- To do -
Work through the entries that follow and state how many lines contain the word "more". Only the number is wanted.

——————————

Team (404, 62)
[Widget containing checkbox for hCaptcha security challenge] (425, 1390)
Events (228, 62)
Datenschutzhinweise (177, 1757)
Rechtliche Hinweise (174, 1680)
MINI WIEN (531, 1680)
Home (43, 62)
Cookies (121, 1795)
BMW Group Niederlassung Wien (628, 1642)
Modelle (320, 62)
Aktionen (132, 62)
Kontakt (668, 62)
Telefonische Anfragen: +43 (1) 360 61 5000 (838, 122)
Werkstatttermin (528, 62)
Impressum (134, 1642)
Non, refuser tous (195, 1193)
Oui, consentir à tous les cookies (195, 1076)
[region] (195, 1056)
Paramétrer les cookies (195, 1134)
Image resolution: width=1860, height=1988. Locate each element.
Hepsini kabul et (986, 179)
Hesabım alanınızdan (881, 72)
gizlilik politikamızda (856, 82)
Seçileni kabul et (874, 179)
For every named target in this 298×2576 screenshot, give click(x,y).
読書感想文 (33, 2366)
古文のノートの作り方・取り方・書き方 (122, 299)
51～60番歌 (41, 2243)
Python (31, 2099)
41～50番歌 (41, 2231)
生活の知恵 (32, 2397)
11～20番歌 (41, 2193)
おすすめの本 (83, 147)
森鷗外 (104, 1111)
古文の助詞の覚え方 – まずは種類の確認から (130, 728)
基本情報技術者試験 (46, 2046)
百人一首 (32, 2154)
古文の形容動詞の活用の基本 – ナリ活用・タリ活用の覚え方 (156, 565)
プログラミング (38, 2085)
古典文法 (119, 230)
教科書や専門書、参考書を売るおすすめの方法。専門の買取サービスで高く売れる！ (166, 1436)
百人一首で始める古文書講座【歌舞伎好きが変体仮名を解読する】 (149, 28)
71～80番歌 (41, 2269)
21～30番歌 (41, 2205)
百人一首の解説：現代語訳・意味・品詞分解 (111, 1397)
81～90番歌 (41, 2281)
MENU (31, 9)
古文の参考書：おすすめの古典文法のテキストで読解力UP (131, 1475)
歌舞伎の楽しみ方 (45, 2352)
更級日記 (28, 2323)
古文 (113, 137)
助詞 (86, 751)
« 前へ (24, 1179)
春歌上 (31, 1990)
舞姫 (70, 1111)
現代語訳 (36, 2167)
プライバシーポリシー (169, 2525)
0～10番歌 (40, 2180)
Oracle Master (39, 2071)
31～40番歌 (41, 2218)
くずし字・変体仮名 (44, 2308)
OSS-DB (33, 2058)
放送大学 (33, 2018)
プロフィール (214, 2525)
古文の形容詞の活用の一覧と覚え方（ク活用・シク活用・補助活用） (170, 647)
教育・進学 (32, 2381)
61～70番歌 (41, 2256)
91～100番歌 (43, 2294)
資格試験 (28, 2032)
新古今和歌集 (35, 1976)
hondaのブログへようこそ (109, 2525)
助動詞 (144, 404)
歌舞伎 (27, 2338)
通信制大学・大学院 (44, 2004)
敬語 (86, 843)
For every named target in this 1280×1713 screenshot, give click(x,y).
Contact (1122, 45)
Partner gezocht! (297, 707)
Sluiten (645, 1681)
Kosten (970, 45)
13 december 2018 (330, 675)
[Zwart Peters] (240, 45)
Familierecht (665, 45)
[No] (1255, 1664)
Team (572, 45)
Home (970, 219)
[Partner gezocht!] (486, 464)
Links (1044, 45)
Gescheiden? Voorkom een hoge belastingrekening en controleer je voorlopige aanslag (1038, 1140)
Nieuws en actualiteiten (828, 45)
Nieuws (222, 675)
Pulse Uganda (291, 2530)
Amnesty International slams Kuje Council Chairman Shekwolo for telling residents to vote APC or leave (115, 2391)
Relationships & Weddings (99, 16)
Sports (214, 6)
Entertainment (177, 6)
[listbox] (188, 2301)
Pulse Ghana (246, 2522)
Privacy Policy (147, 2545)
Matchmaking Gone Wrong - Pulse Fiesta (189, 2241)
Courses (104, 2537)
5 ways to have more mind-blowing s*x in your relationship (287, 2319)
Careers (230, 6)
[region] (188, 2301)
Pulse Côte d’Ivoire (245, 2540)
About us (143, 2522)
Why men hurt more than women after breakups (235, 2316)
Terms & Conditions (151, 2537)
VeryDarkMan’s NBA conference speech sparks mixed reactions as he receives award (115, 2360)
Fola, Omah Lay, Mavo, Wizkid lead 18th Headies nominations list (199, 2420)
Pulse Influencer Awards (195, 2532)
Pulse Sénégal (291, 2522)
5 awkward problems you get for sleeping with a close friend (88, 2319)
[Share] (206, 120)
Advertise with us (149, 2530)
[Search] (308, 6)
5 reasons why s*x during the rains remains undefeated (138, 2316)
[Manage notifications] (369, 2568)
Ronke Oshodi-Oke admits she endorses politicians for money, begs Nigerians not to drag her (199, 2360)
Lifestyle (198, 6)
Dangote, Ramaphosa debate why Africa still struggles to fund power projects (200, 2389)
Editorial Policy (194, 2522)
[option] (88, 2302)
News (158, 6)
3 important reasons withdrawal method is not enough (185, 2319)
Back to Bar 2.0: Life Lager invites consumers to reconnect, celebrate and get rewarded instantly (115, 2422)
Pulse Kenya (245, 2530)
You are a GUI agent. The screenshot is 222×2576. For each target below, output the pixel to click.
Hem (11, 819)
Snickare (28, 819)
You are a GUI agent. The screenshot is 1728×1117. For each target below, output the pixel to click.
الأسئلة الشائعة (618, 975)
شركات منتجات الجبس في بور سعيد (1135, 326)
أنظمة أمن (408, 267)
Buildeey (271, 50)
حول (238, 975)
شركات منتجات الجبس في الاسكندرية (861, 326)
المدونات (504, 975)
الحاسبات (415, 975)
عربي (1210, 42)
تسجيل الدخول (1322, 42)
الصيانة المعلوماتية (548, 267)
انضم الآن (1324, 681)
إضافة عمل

——————————

- Written response -
2